* Extracted text *
Pakistani flood victims finds little to celebrate during Eid Al-Fitr as they came together and pray outside the damaged mosques in their flooded villages.
Having offered Eid prayers on Saturday in a tiny, shattered mosque, Mohammad Sadiq is firmer in his faith and determined to rebuild his life and home devastated by Pakistan's worst floods in memory.
A labourer in his early 30s, Sadiq looks at the calamity that affected lives of over 20 millions people as God's wrath to punish for "wrong-doings", but he is certain the blessings of the Muslim fasting month of Ramadan would bring new happiness.
"We have lost everything in the floods - our home, livestock and all our belongings - but we are alive today to celebrate Eid-ul-Fitr," he said.
"We should be thankful to God for this."
Almost one-eighth of the population, 21 million people affected by the worst floods in living memory and broad swaths of the country still under water, many have no homes to go to, and no mosques to attend.

* Data *
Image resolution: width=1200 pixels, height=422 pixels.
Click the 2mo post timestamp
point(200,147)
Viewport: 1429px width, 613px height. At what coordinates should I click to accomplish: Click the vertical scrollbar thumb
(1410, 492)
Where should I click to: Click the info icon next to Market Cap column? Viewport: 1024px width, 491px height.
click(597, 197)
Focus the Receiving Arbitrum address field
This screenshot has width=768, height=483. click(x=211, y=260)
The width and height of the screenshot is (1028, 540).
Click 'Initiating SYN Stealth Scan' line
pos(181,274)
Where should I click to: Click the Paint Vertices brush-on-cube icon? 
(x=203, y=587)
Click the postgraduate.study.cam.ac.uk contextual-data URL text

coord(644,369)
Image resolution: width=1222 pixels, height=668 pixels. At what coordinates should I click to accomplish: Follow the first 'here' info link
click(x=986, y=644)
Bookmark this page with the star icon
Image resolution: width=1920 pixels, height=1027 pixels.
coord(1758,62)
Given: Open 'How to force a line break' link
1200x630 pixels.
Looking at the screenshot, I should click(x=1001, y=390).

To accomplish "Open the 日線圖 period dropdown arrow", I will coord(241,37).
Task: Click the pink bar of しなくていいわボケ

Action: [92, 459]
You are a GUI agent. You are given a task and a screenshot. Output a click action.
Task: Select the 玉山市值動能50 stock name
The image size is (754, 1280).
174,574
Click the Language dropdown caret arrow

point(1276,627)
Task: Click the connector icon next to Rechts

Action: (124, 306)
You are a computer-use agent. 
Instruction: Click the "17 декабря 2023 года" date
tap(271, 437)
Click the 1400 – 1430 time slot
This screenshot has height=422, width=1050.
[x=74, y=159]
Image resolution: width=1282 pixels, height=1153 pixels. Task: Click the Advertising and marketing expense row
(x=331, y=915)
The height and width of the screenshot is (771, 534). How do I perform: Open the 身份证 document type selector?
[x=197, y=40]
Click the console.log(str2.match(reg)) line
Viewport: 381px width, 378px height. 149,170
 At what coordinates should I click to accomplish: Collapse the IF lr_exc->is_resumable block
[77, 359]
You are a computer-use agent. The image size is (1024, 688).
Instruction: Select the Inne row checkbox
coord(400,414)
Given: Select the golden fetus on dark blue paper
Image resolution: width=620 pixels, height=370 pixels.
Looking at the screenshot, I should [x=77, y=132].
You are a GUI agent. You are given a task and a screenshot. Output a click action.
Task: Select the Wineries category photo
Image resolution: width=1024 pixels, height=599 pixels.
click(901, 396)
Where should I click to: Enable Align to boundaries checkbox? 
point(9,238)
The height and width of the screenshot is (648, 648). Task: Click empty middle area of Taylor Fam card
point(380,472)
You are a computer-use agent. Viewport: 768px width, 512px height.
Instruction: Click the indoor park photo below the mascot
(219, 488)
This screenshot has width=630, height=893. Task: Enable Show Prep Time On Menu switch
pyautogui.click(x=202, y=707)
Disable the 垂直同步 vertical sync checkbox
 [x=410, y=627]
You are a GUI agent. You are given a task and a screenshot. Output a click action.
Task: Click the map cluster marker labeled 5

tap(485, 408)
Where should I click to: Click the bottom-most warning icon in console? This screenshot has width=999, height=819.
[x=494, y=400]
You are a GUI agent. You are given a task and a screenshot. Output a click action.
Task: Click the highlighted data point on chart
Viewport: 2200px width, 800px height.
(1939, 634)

* Problem 1 *
In the flood report, return the part that opens with the words containing "Pakistani flood victims" and closes with "floods in memory.", copied word for word.
* Problem 2 *
Do these statements agree with the flood report? Answer yes or no for each, and quote the words that decide it.
(a) Mohammad Sadiq offered Eid prayers on Saturday.
(b) Sadiq is a labourer in his early 40s.
(c) Sadiq says the floods took his livestock.
* Problem 3 *
According to the flood report, where did Mohammad Sadiq offer his Eid prayers?

* Response 1 *
Pakistani flood victims finds little to celebrate during Eid Al-Fitr as they came together and pray outside the damaged mosques in their flooded villages.
Having offered Eid prayers on Saturday in a tiny, shattered mosque, Mohammad Sadiq is firmer in his faith and determined to rebuild his life and home devastated by Pakistan's worst floods in memory.

* Response 2 *
(a) Yes: "Having offered Eid prayers on Saturday in a tiny, shattered mosque"
(b) No: "A labourer in his early 30s"
(c) Yes: "our home, livestock and all our belongings"

* Response 3 *
In a tiny, shattered mosque.